Selon lui, des médecins algériens ont opté pour d’autres traitements, au fur et à mesure, notamment pour les cas jugés « graves ». L’abandon progressif de l’utilisation de l’hydroxychloroquine est-il dû à l’inefficacité de ce traitement thérapeutique ? À cette question, le Dr. Terkmane dira qu’en l’absence d’une étude sur terrain, “il est difficile de faire un bilan ou une évaluation”. “On peut dire, par expérience, que la majorité des patients ayant suivi le traitement à base de l’hydroxychloroquine ont donné des signes positifs, notamment au début de la pandémie”, a-t-il soutenu.
Il ajoute la non utilisation de l’hydroxychloroquine dans le traitement des patients atteints au covid-19, “n’a rien à voir avec ce qui se passe dans d’autres pays”. “C’est en fonction de l’évolution de la situation et de nos expériences acquises sur le terrain que nous avons commencé à connaître plus au moins le virus. Il faut dire que les choses ont évolué depuis l’apparition du virus.

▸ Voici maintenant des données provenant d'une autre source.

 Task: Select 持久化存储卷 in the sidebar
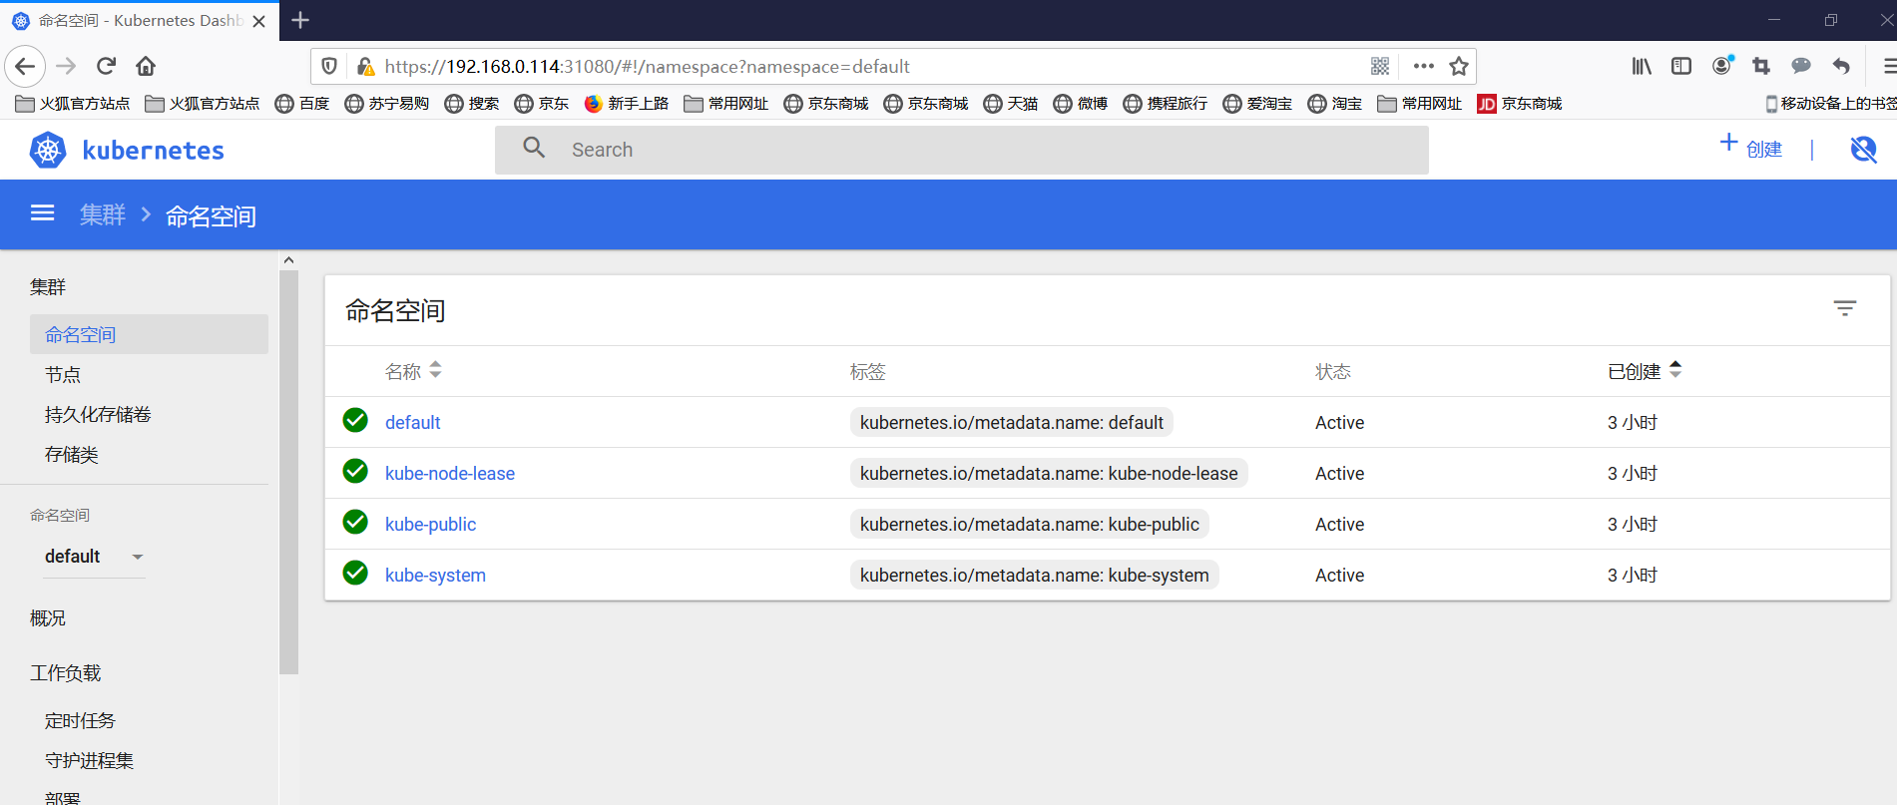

Maintenant, je sais que l’utilisation de l’hydroxychloroquine a été abandonnée dans plusieurs services, notamment dans le traitement des cas graves”, explique-t-il.
D’après notre interlocuteur, “la généralisation de l’utilisation de ce traitement, au début de la pandémie, s’explique par le manque de connaissance de ce virus qui était nouveau pour nous tous, mais avec le temps, on a commencé à adopter d’autres traitements en optant pour la corticothérapie et les anticoagulants et d’autres médicaments pour la réanimation. L’hydroxychloroquine est encore administrée uniquement aux personnes atteintes du virus et qui ne présentent pas de symptômes graves”, a-t-il affirmé.
En Algérie, aucune bilan officiel n’a été rendu public par les autorités sanitaires en ce qui concerne l’adoption de la chloroquine depuis le début de la pandémie.
Pour rappel, les autorités sanitaires en France ont autorisé l’administration de cette molécule contre la Covid-19 “uniquement pour les formes sévères, hospitalisées ou en réanimation “, durant le mois de mars dernier avant d’interdire carrément son utilisation quelques semaines après. Les autorités sanitaires françaises avaient expliqué cette décision en indiquant que “les études, du professeur Raoult, n’avaient pas été menées, selon les protocoles scientifiques standards”.
Pour sa part, l’Organisation mondiale de la santé avait décidé, au mois de juin dernier, l’arrêt des essais cliniques sur l’hydroxychloroquine en tant que traitement potentiel des malades du Covid-19 hospitalisés, arrivant à la conclusion que cet antipaludéen ne réduisait pas leur taux de mortalité. “L’hydroxychloroquine n’a pas d’effet bénéfique en matière de Covid-19”, avait annoncé l’Organisation mondiale de la santé.
“Un complot médiatico-politique”
Dans une interview publiée mardi sur la chaîne Youtube de l’institut qu’il dirige, le professeur Didier Raoult a affirmé qu’il était victime d’un complot “politico-médiatique”. Il reproche à ses détracteurs de ne pas avoir eu une “approche scientifique” en émettant leurs réserves quant à l’efficacité du traitement qu’il préconise.